Universal, Effective and Affordable Health Insurance: An Economic Imperative

Jason Furman and
Jason Furman Aetna Professor of the Practice of Economic Policy - Harvard University, Nonresident Senior Fellow - Peterson Institute for International Economics, Former Brookings Expert
Robert E. Rubin
Robert E. Rubin headshot
Robert E. Rubin Former U.S. Treasury Secretary, Co-Chair Emeritus - Council on Foreign Relations

July 1, 2007

In total 45 million Americans are uninsured and the Institute of Medicine estimates that 18,000 of them die prematurely each year as a result.1

But the problems are much broader than just the uninsured. The typical insured family pays, directly and indirectly, more than one-sixth of its income for health care. And this expensive care is far less effective than it should be: Americans get too little preventive care when well, and only 55 percent of proveneffective therapies are administered when they are sick. At the same time, one-third or more of many major medical procedures are either inappropriate or of debatable value.2

Moreover, the problems of uninsurance and expensive or ineffective care are interrelated. More medically effective care could also be more affordable, reducing the number of uninsured. Conversely, it is impossible to address fully the problems of affordability and effectiveness without covering everyone. Much of the health care the uninsured do get is costly and inefficient with the costs passed on to others. Insuring everyone would not just eliminate these uncompensated cost shifts, it would also enable the health system to function better by expanding risk pooling and reducing the fragmentation of financing. Responding to these interrelated health challenges is also critical for economic performance more broadly for four reasons:

  1. Rapidly rising premiums put a strain on businesses, wages and jobs. When premiums jumped 52 percent from 2000 to 2005,3 the rising cost of compensating workers led businesses to cut jobs, particularly in sectors like manufacturing that tend to offer workers good health coverage.4 Over a longer period, workers generally bear the cost of higher premiums in the form of lower wages. Finally, rising premiums have led employers to drop coverage: the percentage of nonelderly Americans with employer-sponsored insurance has fallen from 70 percent in 1987 to 62 percent in 2005.5
  2. Ineffective care results in a less productive workforce that misses more days of work and performs less effectively on the job. The benefits of better health care create a positive externality for other workers and other firms that is not captured by the individuals or employers paying for the health care, creating an important role for government in public health and other areas.
  3. The rapid increase in public health spending is a central cause of the serious fiscal challenges we face in the years and decades ahead, a challenge that represents a deep threat to our economic well-being if not addressed. Solving the long-run financing challenges facing Medicare and Medicaid requires addressing the similar growth in health spending taking place in the private sector.
  4. Health care security is an important piece of the broader question of economic security. America’s patchwork, incomplete system of health insurance impedes the flexibility the economy needs to thrive and grow. Many workers are effectively locked into their jobs because they fear losing health insurance. According to one study, improvements in labor mobility would benefit both workers and firms by 25 percent.6 Moreover, the market-based economics and trade liberalization which are key to strong growth are more politically sustainable when workers have a greater sense of security and feel that they have more to gain and less to lose from the global economy.
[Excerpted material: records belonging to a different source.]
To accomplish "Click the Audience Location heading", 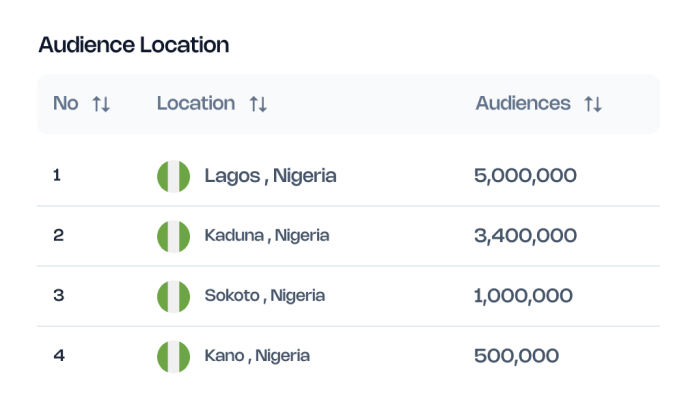I will (133, 45).
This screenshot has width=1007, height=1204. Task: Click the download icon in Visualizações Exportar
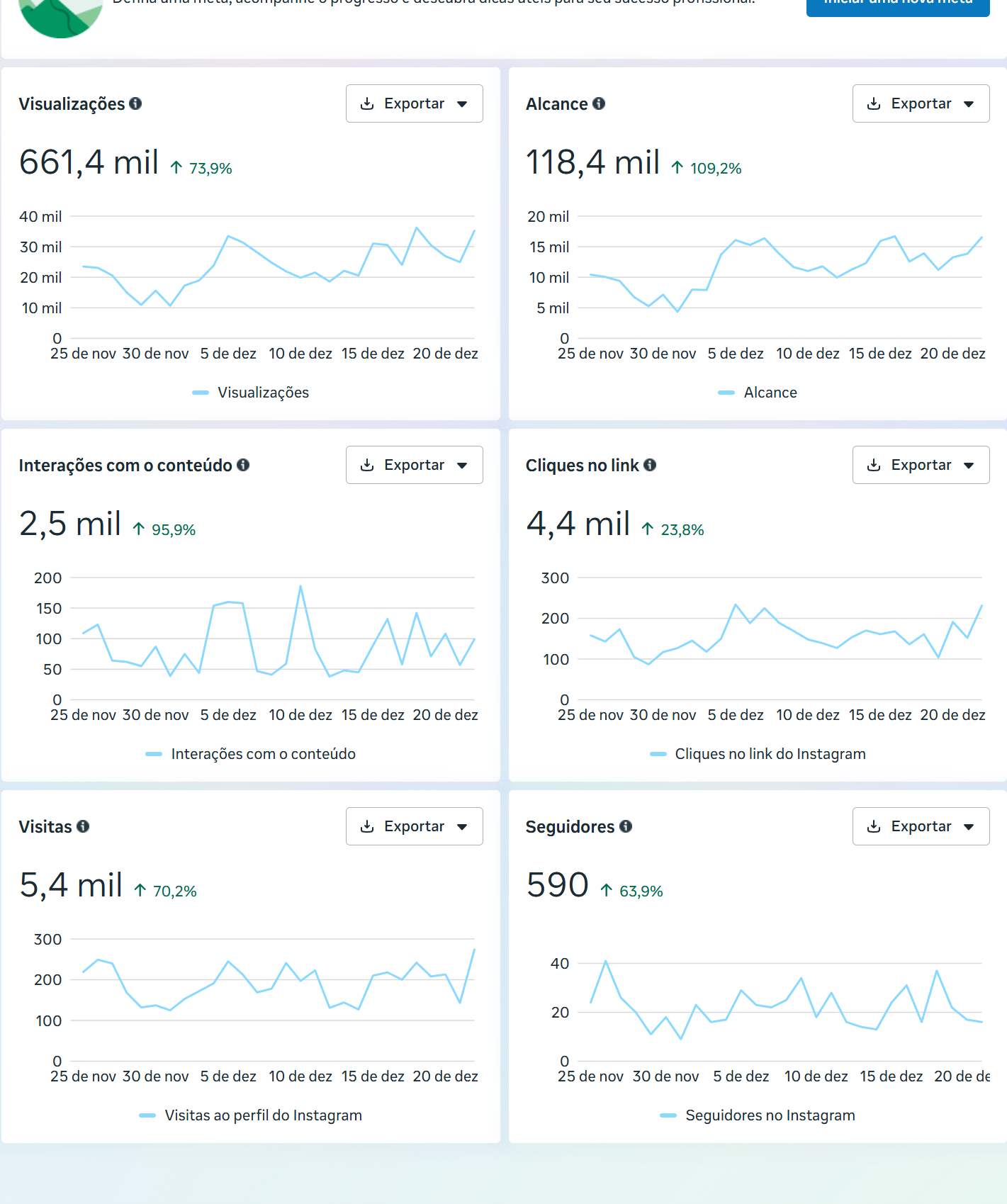[367, 103]
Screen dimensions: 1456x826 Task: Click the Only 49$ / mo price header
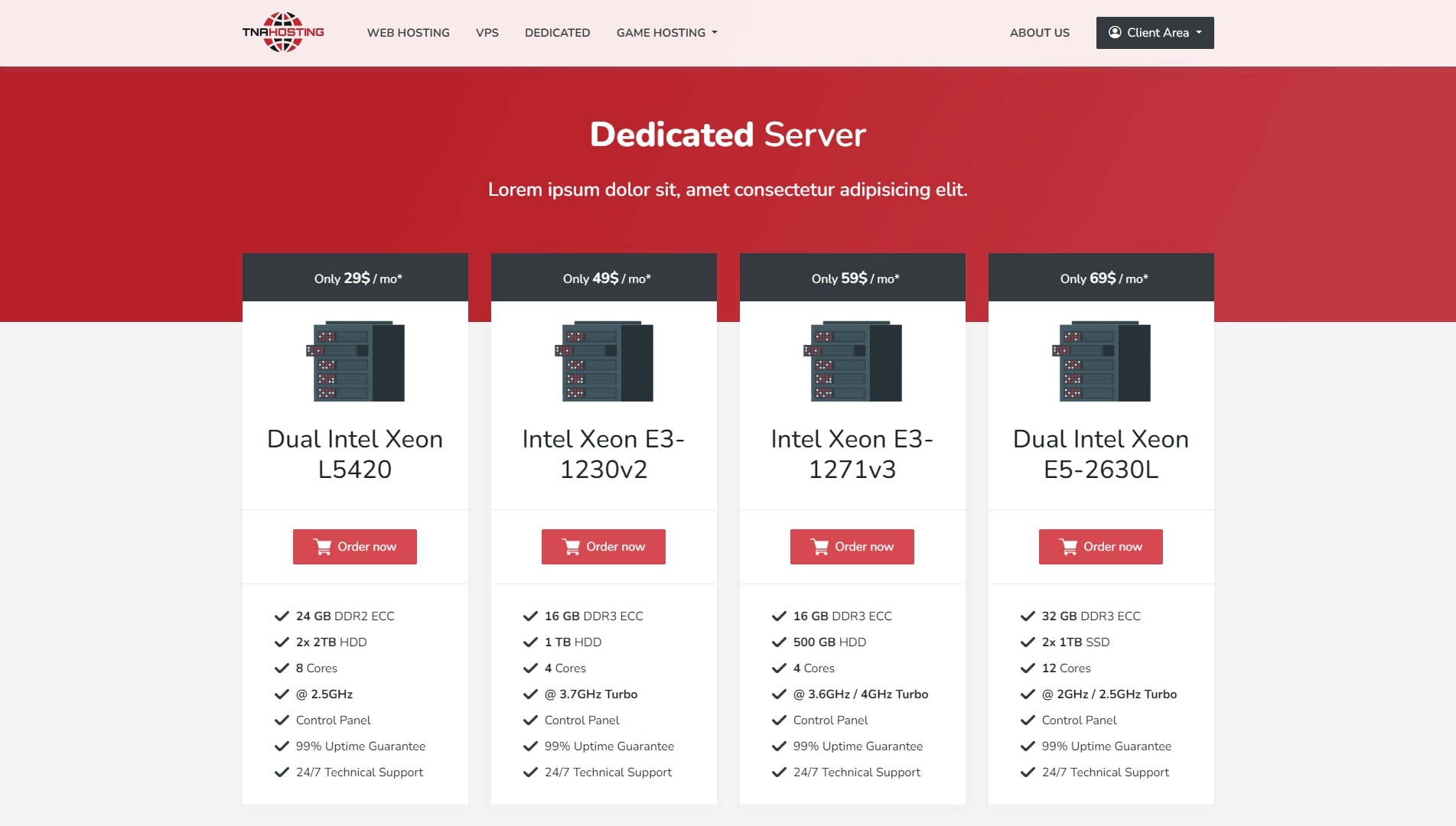pos(606,278)
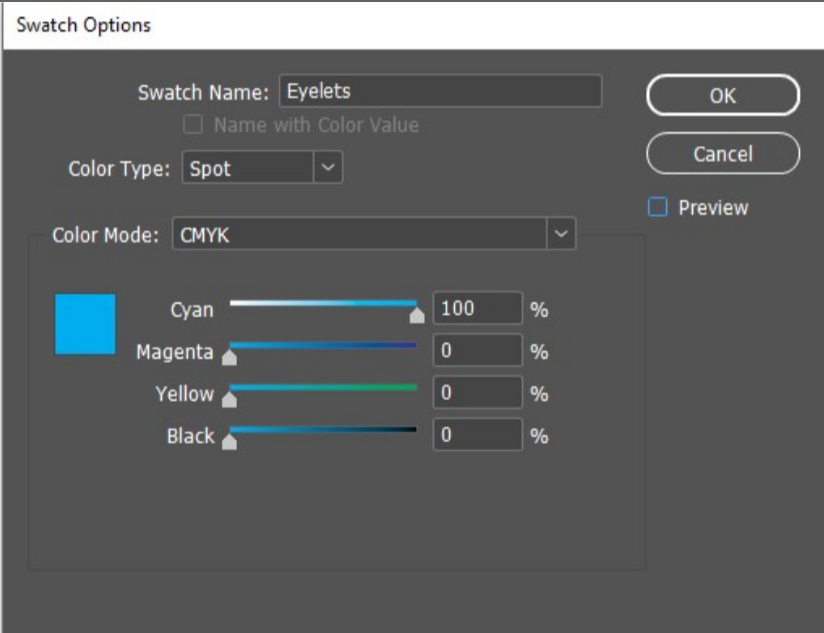Click the Cancel button

tap(723, 153)
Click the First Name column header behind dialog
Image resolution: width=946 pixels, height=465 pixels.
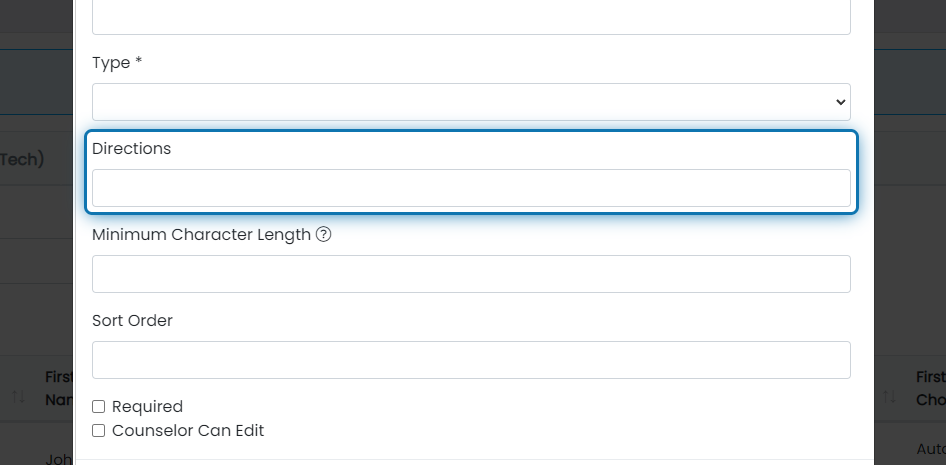point(59,388)
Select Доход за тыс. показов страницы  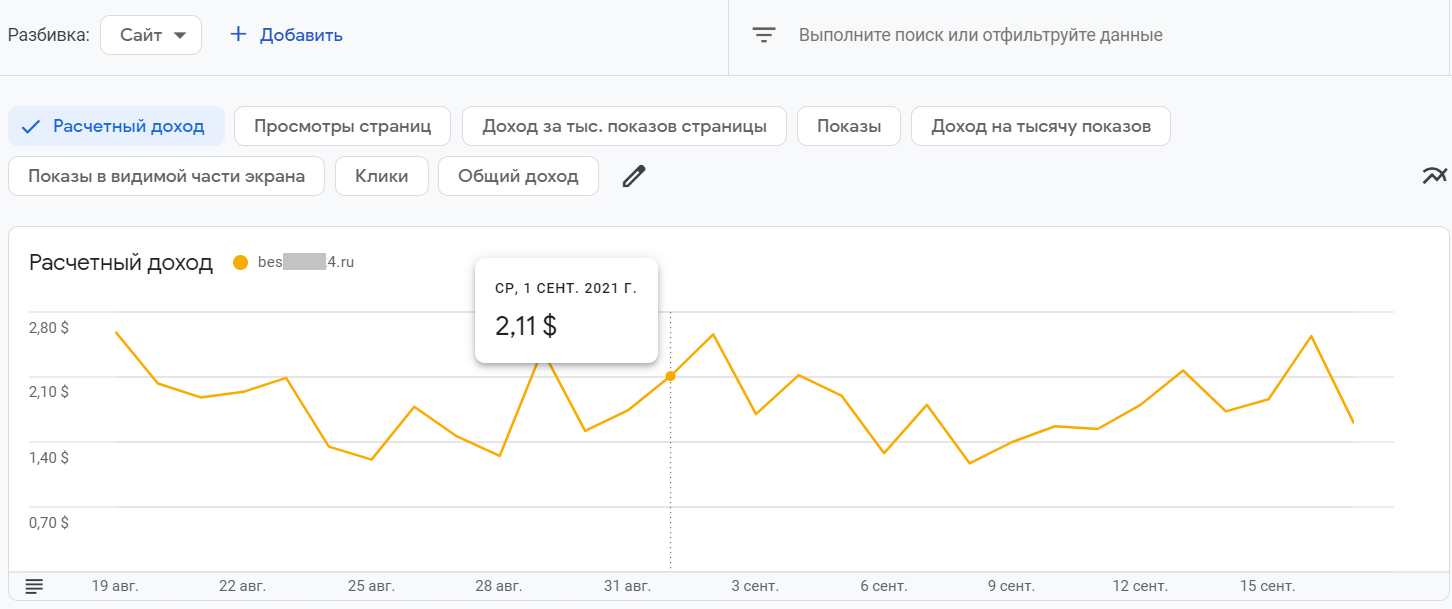click(x=624, y=127)
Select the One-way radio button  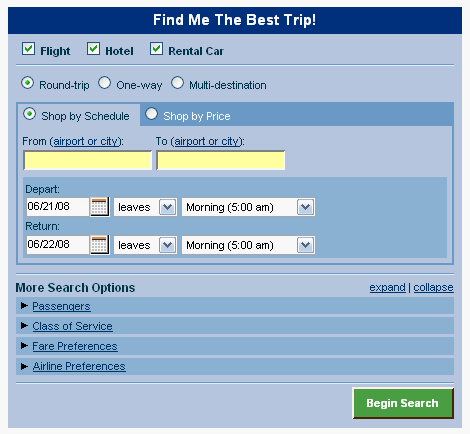tap(104, 83)
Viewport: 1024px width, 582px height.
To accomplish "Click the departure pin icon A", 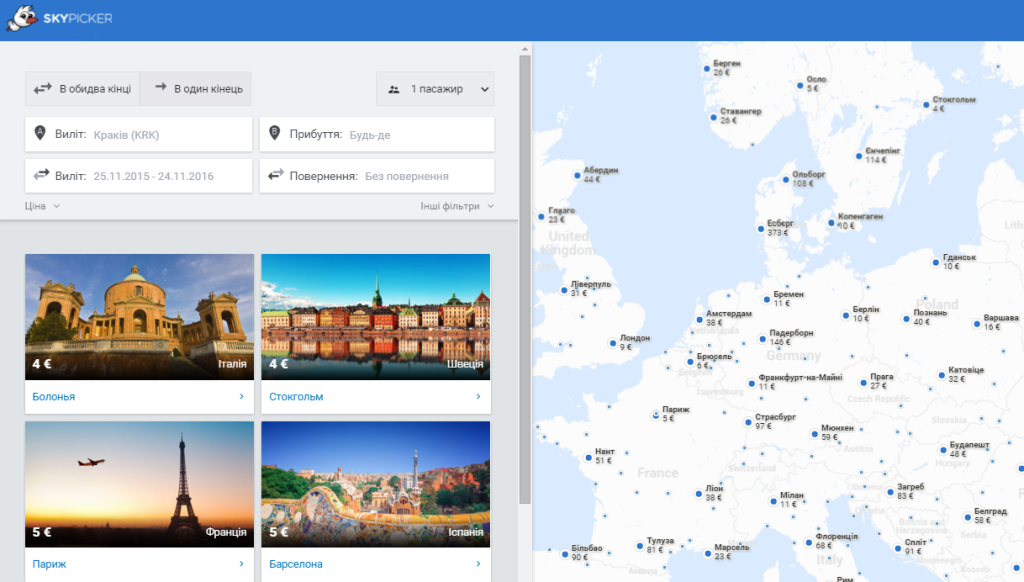I will point(40,133).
1. Institute of Medicine (IOM ). 2003. Hidden Costs, Value Lost: Uninsurance in America. IOM Committee on the Consequences of Uninsurance. Washington, DC: IOM .
2. McGlynn, Elizabeth A., Steven M. Asch, John Adams, Joan Keesey, Jennifer Hicks, Alison DeCristofaro, and Eve A. Kerr. 2003. The quality of health care delivered to adults in the United States. New England Journal of Medicine 348 (26) : 2635-2645 and McGlynn, Elizabeth A. 1998. Assessing the appropriateness of care: How much is too much?. RAND Research Brief, RB-4522. RAN D, Santa Monica, CA .
3. In inflation-adjusted terms.
4. Kaiser Family Foundation and Health Research and Educational Trust. 2006. Employer Health Benefits 2006: Annual Survey. Washington DC: Kaiser Family Foundation. Reber, Sarah and Laura Tyson. 2004. Rising Health Insurance Costs Slow Job Growth and Reduce Wages and Job Quality. Working paper.
5. U.S. Census Bureau. 2006. Income, poverty, and health insurance coverage in the United States: 2005. Current Population Reports (August).
6. Madrian, Brigitte C. 1994. Employment-based health insurance and job mobility: is there evidence of job-lock? Quarterly Journal of Economics 109 (1): 27-51.